Start of STORED DATA
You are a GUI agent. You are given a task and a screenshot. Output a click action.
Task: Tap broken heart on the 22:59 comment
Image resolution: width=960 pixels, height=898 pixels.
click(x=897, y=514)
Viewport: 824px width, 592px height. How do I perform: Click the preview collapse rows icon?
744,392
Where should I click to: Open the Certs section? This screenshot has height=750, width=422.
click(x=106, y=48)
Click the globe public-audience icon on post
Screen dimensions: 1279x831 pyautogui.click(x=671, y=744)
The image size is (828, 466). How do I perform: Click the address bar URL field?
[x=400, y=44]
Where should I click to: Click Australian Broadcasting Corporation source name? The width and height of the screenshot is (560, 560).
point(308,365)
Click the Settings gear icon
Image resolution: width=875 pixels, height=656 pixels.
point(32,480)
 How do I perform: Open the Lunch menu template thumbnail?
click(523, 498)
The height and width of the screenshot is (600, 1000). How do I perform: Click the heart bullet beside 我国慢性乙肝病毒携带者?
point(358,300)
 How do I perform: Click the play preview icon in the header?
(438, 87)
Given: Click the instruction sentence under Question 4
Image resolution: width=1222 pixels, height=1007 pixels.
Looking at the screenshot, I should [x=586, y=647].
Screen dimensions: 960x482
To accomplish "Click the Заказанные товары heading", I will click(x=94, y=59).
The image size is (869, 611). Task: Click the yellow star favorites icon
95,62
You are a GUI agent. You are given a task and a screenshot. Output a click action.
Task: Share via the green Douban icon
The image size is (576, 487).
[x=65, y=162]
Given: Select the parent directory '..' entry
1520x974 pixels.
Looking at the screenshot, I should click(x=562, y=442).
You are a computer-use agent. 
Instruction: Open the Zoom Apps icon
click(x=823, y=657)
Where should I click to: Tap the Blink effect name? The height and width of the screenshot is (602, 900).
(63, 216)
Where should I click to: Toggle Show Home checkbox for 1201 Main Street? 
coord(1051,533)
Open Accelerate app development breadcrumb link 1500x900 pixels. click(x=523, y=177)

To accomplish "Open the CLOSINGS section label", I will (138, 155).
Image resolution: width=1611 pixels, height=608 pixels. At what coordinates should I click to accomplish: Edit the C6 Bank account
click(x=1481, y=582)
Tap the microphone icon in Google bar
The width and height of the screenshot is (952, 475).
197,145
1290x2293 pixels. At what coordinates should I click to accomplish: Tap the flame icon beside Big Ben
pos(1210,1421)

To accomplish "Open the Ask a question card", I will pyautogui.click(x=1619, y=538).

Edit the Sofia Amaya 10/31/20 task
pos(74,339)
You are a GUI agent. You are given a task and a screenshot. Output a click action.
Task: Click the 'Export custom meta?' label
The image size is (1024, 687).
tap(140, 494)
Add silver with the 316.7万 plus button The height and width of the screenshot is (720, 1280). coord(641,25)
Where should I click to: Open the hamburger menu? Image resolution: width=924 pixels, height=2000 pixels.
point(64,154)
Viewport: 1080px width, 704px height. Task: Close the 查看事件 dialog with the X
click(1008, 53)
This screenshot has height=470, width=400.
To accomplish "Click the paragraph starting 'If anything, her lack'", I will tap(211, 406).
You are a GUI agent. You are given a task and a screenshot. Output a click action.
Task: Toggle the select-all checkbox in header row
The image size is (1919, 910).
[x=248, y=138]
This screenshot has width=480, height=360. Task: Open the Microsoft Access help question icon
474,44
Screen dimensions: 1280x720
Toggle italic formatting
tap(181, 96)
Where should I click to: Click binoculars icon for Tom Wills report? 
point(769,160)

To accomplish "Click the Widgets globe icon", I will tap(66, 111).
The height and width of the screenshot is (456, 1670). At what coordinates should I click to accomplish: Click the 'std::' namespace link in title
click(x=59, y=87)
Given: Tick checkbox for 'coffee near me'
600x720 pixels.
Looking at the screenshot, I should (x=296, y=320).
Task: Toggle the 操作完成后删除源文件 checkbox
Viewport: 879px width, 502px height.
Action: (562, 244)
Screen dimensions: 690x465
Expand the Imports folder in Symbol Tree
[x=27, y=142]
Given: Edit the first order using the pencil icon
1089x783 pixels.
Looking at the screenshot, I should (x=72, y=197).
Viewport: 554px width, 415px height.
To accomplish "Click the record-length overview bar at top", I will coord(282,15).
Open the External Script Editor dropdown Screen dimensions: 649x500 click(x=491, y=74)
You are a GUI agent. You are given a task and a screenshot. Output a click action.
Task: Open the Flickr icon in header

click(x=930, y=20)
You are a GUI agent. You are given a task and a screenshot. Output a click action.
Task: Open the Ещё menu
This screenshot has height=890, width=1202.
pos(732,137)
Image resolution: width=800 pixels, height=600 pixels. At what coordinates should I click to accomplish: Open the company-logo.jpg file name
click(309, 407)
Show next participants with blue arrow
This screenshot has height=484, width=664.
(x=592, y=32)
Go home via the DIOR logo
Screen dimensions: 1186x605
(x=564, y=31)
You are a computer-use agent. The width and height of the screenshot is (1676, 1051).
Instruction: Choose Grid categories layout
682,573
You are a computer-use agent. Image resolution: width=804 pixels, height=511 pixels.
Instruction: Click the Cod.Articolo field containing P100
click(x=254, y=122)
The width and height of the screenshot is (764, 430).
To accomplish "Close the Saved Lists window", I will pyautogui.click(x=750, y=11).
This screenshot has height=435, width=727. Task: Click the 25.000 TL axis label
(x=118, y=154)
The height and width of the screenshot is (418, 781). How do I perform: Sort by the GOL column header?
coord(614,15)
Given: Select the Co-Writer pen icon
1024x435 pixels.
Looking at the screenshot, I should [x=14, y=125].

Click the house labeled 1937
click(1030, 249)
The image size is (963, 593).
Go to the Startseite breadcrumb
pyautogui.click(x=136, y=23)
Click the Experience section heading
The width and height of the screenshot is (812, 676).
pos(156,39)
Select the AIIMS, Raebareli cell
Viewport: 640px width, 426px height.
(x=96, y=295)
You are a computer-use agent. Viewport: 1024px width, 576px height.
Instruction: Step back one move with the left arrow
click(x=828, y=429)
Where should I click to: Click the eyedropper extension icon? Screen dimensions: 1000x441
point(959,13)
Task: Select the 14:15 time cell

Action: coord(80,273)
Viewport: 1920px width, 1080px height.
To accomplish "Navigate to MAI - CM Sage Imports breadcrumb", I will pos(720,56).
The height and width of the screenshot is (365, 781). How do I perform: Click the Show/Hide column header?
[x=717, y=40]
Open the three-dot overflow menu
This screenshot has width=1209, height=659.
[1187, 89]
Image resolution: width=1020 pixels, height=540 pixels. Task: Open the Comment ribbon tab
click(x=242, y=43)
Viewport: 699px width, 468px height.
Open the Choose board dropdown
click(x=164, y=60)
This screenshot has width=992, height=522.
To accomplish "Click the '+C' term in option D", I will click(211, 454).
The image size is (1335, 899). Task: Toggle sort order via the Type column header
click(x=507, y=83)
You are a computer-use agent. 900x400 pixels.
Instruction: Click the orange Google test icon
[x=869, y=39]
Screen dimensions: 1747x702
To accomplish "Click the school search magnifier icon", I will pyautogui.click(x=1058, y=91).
End of STORED DATA
[TASK REQUIREMENTS]: A bare number is the whole answer: how many lines in the entries contain "computer"?

[TASK RESULT]: 5